Cela suggère que Neandertal était moins capable de « pensée intermodale ». Il s’agit de la capacité de notre esprit à intégrer et à traiter des informations provenant de différentes modalités sensorielles simultanément (tels que la vision, l’ouïe et le toucher). En ce sens, Neandertal n’avait donc probablement pas la capacité de créer des structures linguistiques complexes en combinant différents concepts. De plus, la relative simplicité des outils néandertaliens suggère qu’il ne partageait pas notre capacité de « pensée hiérarchique ». Là encore, cela laisse penser qu’il était probablement incapable de construire des phrases ou en tout cas des phrases complexes.
Un riche consonantisme ?
En ce qui concerne le son du langage néandertalien, rappelons que nos cousins évoluaient principalement dans des environnements froids, secs et ouverts.
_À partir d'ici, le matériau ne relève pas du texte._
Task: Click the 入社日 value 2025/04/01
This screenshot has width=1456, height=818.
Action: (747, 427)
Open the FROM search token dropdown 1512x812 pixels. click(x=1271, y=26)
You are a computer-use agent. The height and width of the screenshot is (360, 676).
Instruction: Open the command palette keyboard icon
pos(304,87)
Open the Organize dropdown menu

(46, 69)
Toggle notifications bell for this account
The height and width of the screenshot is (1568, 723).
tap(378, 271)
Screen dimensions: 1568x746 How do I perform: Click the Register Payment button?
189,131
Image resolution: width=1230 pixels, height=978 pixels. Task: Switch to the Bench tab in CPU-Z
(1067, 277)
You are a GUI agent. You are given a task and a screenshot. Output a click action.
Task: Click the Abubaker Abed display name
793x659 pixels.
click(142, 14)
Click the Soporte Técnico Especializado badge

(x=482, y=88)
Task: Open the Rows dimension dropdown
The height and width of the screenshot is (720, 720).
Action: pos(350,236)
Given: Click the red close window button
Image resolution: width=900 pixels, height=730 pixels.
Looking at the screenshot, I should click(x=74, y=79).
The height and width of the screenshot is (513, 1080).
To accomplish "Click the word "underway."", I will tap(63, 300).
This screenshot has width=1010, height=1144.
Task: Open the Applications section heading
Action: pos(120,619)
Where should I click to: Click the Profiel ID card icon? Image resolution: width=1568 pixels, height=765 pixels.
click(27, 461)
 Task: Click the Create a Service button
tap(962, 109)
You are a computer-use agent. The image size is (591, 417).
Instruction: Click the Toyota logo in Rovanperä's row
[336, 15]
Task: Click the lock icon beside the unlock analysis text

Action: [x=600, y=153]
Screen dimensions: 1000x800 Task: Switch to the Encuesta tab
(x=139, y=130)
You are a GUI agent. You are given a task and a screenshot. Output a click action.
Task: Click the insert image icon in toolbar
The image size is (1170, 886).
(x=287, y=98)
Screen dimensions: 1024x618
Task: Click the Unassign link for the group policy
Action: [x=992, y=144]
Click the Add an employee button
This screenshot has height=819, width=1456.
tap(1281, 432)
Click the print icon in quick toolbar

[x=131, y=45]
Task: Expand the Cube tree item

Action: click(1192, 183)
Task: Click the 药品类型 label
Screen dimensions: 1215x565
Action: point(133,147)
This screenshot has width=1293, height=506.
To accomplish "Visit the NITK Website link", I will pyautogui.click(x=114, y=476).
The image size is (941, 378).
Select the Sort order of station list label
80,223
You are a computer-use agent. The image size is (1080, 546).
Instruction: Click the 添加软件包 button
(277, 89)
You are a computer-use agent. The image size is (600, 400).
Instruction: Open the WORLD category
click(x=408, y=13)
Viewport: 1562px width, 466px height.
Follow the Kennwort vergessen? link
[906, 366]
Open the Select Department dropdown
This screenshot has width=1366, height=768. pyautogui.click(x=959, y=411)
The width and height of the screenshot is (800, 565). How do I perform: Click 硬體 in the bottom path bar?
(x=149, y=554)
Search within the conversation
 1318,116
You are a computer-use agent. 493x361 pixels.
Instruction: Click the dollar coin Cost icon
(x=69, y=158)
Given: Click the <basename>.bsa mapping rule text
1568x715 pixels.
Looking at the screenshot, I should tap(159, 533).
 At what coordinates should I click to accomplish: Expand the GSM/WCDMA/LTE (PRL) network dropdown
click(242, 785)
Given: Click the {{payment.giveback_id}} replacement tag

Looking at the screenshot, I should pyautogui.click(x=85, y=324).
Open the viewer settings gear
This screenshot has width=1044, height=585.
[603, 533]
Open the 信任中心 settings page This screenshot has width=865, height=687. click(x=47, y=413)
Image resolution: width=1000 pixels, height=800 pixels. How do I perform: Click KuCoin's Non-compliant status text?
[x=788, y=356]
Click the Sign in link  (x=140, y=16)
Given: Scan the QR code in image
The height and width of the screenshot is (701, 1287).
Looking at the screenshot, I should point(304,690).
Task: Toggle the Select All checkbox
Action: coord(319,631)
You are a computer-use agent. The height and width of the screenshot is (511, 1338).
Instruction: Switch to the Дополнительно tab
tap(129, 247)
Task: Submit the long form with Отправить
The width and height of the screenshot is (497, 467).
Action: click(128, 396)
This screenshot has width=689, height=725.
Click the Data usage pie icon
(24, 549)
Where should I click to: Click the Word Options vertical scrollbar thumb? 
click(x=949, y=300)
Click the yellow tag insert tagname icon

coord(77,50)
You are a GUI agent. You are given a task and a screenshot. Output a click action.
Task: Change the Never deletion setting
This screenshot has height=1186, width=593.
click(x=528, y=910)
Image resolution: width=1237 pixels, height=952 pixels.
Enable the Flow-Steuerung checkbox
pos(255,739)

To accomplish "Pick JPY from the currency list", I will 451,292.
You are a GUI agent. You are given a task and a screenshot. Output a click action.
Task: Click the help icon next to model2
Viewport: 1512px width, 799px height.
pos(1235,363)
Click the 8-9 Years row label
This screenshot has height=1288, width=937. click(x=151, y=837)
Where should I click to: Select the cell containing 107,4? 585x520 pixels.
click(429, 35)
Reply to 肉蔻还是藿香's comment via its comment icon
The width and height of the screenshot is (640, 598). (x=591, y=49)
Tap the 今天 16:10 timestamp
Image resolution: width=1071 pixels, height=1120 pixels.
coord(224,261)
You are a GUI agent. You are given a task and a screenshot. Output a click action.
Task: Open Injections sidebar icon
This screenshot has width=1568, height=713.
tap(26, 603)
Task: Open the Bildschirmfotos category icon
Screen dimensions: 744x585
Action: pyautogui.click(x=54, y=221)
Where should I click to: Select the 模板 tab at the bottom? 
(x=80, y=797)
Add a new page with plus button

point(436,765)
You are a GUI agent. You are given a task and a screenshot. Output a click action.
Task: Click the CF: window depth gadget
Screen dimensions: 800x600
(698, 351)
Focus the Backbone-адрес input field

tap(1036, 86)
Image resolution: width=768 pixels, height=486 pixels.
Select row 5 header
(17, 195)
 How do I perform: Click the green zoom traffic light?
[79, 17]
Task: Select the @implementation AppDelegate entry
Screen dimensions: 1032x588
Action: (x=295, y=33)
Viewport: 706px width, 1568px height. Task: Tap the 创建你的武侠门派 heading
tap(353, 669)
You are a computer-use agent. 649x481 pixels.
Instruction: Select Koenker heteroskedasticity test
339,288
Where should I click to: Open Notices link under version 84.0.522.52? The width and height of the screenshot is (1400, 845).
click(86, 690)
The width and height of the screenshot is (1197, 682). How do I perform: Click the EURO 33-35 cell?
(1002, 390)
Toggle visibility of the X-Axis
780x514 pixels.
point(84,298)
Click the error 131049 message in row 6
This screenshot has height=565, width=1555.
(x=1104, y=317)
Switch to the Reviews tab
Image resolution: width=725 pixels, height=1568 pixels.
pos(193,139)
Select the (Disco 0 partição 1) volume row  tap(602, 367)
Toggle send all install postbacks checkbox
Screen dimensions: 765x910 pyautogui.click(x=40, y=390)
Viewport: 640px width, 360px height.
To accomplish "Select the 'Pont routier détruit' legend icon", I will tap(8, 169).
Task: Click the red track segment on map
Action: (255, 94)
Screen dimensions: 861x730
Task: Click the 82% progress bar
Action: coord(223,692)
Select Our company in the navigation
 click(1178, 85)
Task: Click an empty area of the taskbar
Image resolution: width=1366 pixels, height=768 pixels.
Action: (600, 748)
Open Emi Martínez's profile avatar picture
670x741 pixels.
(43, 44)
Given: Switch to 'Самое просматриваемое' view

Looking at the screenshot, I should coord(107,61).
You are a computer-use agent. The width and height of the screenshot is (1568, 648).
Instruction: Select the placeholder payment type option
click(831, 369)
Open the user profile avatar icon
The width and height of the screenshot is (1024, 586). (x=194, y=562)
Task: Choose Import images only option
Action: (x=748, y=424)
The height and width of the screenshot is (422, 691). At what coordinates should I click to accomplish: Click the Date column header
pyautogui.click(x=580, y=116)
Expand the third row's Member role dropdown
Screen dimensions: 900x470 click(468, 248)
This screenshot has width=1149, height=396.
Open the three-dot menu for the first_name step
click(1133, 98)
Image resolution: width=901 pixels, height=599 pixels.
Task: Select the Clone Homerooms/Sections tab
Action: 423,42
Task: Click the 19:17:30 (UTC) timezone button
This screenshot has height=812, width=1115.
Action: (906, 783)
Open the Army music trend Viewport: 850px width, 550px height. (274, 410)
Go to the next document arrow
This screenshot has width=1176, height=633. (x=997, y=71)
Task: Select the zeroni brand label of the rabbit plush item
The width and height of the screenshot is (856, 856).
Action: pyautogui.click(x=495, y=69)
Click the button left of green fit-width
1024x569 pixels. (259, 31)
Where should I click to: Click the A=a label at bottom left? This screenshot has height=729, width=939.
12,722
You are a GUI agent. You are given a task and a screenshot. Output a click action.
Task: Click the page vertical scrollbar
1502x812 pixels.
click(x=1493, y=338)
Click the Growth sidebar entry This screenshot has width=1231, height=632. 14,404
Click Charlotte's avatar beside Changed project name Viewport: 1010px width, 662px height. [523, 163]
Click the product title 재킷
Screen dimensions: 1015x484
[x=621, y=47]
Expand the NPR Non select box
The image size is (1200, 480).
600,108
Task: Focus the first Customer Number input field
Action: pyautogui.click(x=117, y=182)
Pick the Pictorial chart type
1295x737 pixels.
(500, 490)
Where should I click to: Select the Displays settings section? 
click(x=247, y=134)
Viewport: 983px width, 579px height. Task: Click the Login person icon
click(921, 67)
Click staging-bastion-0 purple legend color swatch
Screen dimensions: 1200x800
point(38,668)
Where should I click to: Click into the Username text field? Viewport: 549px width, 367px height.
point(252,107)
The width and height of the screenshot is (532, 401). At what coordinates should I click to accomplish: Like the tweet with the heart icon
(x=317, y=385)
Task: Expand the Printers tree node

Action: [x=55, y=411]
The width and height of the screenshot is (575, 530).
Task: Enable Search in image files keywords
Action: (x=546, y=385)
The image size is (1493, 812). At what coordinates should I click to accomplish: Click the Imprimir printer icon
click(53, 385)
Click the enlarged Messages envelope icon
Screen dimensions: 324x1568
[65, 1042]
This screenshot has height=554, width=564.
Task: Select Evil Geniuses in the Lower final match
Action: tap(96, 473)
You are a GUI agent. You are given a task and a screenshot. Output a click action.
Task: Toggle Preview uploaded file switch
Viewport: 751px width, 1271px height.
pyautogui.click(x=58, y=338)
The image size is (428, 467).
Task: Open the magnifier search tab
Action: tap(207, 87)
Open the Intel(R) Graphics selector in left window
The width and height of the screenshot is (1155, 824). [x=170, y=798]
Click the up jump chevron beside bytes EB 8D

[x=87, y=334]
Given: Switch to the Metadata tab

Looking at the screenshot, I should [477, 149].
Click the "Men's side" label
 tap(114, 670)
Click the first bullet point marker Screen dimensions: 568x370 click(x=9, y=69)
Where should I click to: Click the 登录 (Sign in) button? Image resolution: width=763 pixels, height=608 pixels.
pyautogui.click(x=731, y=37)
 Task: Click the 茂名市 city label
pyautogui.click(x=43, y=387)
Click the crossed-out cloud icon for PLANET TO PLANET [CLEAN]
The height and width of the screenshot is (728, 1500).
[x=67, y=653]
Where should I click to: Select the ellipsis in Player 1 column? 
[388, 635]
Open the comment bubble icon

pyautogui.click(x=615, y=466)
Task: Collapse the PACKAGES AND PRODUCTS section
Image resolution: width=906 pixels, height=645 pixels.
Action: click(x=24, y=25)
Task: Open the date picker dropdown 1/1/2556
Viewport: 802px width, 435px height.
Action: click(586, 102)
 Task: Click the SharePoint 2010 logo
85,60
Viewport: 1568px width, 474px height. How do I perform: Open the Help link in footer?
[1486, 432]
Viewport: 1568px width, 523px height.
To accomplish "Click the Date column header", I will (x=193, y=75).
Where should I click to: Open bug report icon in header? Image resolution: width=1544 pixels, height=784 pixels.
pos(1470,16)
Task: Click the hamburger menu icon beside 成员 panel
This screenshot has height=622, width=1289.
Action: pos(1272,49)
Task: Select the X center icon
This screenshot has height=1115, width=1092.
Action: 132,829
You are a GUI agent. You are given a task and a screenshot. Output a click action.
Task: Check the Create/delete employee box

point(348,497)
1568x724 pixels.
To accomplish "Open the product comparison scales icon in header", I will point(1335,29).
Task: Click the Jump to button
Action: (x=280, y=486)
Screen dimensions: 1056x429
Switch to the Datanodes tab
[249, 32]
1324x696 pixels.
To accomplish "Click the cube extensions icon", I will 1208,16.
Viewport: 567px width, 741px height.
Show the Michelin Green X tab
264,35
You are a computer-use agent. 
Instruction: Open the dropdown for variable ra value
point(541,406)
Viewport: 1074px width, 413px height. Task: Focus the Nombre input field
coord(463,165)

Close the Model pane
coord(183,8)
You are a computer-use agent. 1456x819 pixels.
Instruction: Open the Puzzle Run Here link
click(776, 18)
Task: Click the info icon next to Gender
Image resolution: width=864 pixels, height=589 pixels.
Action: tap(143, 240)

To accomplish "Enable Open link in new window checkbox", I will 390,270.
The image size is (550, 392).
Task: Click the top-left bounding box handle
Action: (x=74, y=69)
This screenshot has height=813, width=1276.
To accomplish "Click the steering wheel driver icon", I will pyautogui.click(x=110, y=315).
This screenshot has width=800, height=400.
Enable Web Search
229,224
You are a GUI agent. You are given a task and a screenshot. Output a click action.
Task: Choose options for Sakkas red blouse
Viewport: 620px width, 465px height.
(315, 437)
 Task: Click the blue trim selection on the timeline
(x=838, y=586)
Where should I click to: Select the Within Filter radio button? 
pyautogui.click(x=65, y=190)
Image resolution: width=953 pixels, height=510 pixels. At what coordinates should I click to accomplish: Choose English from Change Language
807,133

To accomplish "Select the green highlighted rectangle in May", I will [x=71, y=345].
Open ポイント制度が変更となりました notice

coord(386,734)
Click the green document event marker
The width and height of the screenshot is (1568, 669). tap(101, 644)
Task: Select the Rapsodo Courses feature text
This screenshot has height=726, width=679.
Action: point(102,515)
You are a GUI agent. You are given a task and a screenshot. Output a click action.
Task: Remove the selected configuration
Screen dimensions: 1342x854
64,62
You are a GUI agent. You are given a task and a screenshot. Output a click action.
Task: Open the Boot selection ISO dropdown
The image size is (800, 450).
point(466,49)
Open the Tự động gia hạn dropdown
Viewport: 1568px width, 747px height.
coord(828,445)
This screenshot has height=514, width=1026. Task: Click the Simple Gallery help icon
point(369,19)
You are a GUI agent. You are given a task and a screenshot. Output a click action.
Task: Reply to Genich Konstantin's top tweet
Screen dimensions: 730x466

Or, il existe une certaine corrélation entre ces environnements et certains traits linguistiques, y compris un riche consonantisme (une langue qui possède un grand nombre de consonnes distinctes). Dans les climats froids, l’air peut en effet affecter la production des sons de la parole, ce qui peut favoriser le développement de consonnes produites avec une constriction plus marquée.
Les langues des régions arctiques sont notamment connues pour leur consonantisme riche, comprenant des sons tels que des consonnes éjectives et des consonnes uvulaires. Ces caractéristiques peuvent aider à produire des sons plus distincts et audibles dans des environnements froids où la propagation du son peut être difficile. D’autres langues comme le tchèque, le polonais et le hongrois sont aussi connues pour avoir un riche inventaire de consonnes.
Malgré tout, les chercheurs en conviennent : il s’agit d’une représentation très grossière et hautement spéculative d’une langue néandertalienne putative. De l’aveu même de l’auteur, il est même peu probable que nous sachions un jour avec certitude comment parlaient nos anciens cousins.